- _GIVEN INSTRUCTION A_: Reproduce, word for word, the part of the listing that opens with the line containing "The height and" and closes with the line containing "point(342,117)", including both of those lines. Leave the pictures out of your answer.

- _PASSAGE GIVEN_:
====

So good to hear you’re back at the opera John and with a hit right off the bat! It’s still opera so you’re obviously going to have to pay some dues for it down the pike, but no one can take it away😉😁!! And I agree with all...I’d give that production a try in a heartbeat and Amber certainly sounds like she’s got the goods! Can’t wait for Samson review!


----------



## Seattleoperafan (Mar 24, 2013)

ScottK said:


> So good to hear you’re back at the opera John and with a hit right off the bat! It’s still opera so you’re obviously going to have to pay some dues for it down the pike, but no one can take it away😉😁!! And I agree with all...I’d give that production a try in a heartbeat and Amber certainly sounds like she’s got the goods! Can’t wait for Samson review!


Our new general director seems to have that knack for picking great vocalists like our great long time director Speight Jenkins, which is what I go for. She engaged J'nai Bridges from our area as Delilah who has the following accolades:"American mezzo-soprano J’Nai Bridges, known for her “plush-voiced mezzo-soprano” (_The New York Times_), and “calmly commanding stage presence” (_The New Yorker_) has been heralded as “a rising star” (_Los Angeles Times_), gracing the world’s top opera and concert stages. She sounds wonderful and is gorgeous, which you want for the sexy siren.


----------



## damianjb1 (Jan 1, 2016)

====

- _PROVIDED ENTRIES_:

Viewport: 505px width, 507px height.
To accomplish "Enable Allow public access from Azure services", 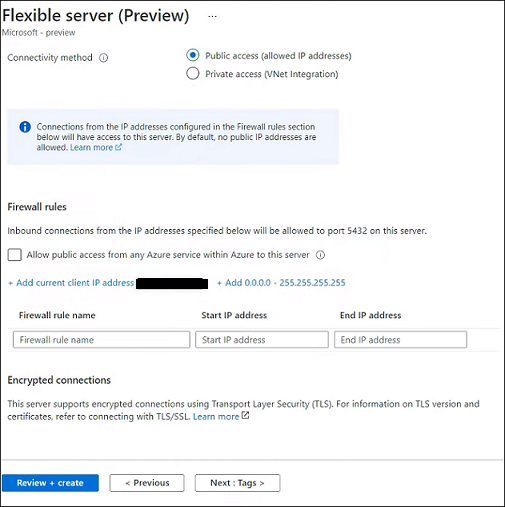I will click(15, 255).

====

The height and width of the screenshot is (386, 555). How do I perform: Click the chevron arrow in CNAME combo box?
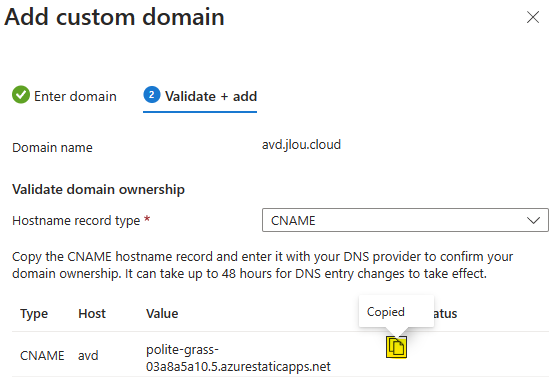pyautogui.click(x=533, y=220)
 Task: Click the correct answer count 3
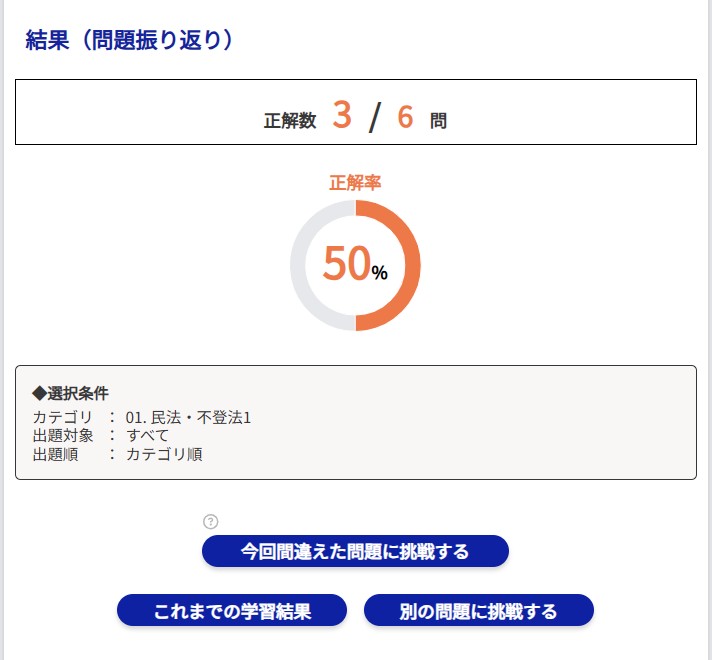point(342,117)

====

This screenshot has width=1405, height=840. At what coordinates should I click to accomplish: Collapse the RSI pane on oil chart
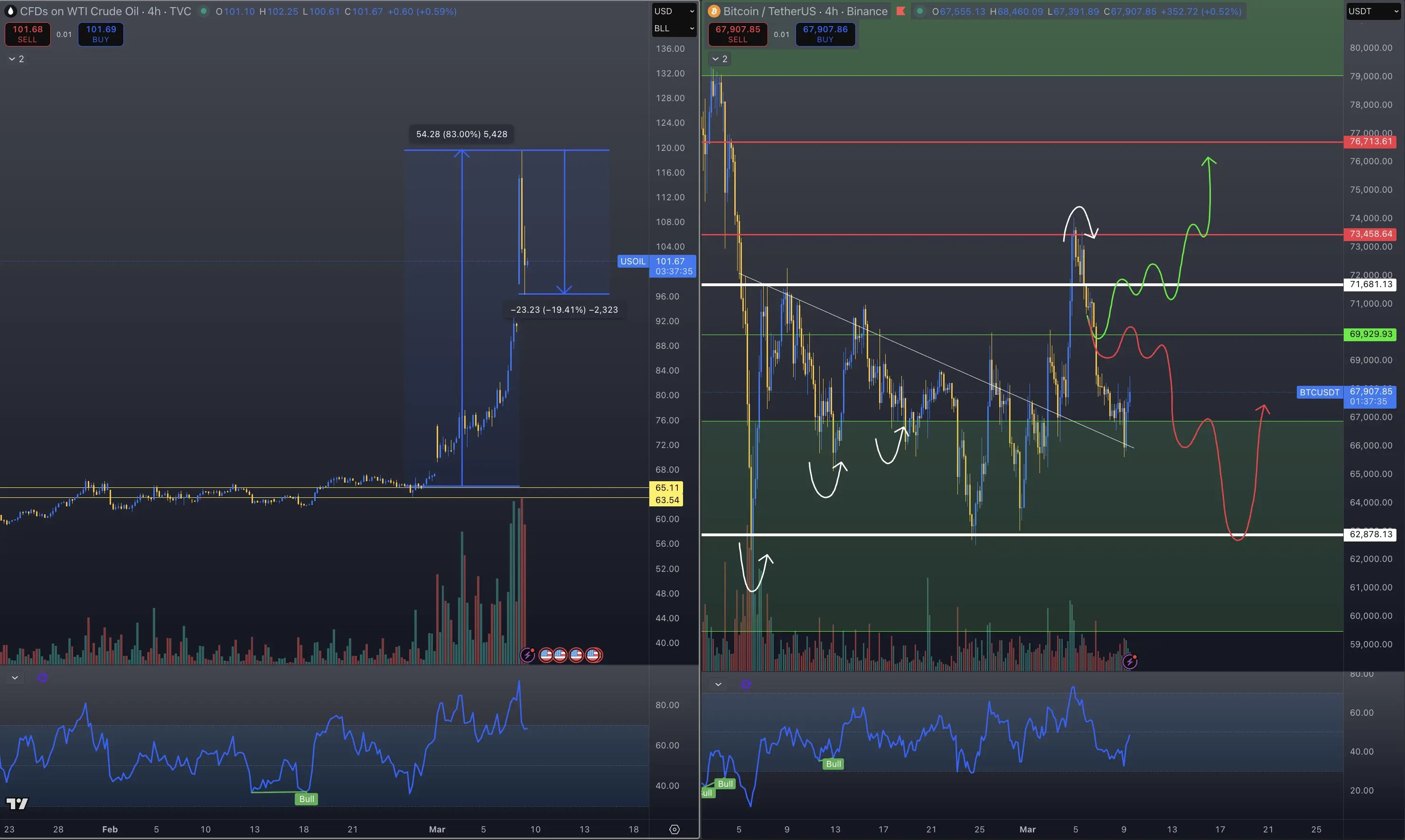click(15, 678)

====

- _GIVEN INSTRUCTION B_: Continue the forum thread about the Seattle opera productions from the point where it stops.

- _RIGHT ANSWER A_:
The height and width of the screenshot is (386, 555). How do I perform: Click the chevron arrow in CNAME combo box?
pyautogui.click(x=533, y=220)
 Task: Click the correct answer count 3
point(342,117)

- _RIGHT ANSWER B_:
Seattleoperafan said:


> It is typical of modern voices in not being terribly disctinctive BUT for me that doesn't matter in a production. It is a beautiful voice throughout the range with the needed amplitude down low. It wasn't as big as Eaglen or Blythe who I heard live and they were enormous walls of sound BUT it was plenty big enough to be fully effective in the role. She had normal vibrato with zero wobble or problem parts of the voice. If she sings near you go out of your way to see her live!!!!! She was great at Abagaile (sp) but Verdi wasn't Wagner. I think her only competition today would be Goerke and I like Williams voice better. ALSO if you get to hear Amber Wagner GO. She had a true Wagnerian dramatic soprano voice. Now she is doing only Sieglinde and maybe Senta but she will be a great Isolde. Her Brangane's Warning was great and she had a huge voice!!!!! She has sung at the Met already. It is the real thing!!!! This video is a good representation of her gorgeous voice.


I heard Amber Wagner as Aida in Sydney a few years ago. A stunning voice. And HUGE!!!!


----------



## Seattleoperafan (Mar 24, 2013)

damianjb1 said:


> I heard Amber Wagner as Aida in Sydney a few years ago. A stunning voice. And HUGE!!!!


She never really cut loose in Brangane but I could just tell there were reserves of power. That must have been great. A Verdi and Wagner singer.... we could sure use BOTH!!!!!!!!!!!!!!!!!!!!!!! Did opera in AU keep up it's steam after Sutherland quit singing??? I think she and Bonynge really put it on the map back in the day. Do you know David Hansen, the countertenor from there? I really love him and wish he had more on Youtube.


----------



## ColdGenius (9 mo ago)

Seattleoperafan said:


> This is a photo of our singers in action:This is a video of the GORGEOUS Argentinian production they used for our 2022 Seattle Tristan. You really can only get a hint at what it looked like in the house. Our tech in our new opera house is among the best in the world now and it was a stunning visual production. From a distance Mary Elizabeth looked like a tall Irish lass to me:


Buenos Aires production looks very beautiful. And the use of technologies is present. They made a right trailer, without close-ups, as it's seen from the hall. But I recognized Tristan, it's Leonid Zakhozhaev, who sang major Wagner parts in Mariinsky in previous generation and took part in The Ring tours with Gergiev.


----------



## Seattleoperafan (Mar 24, 2013)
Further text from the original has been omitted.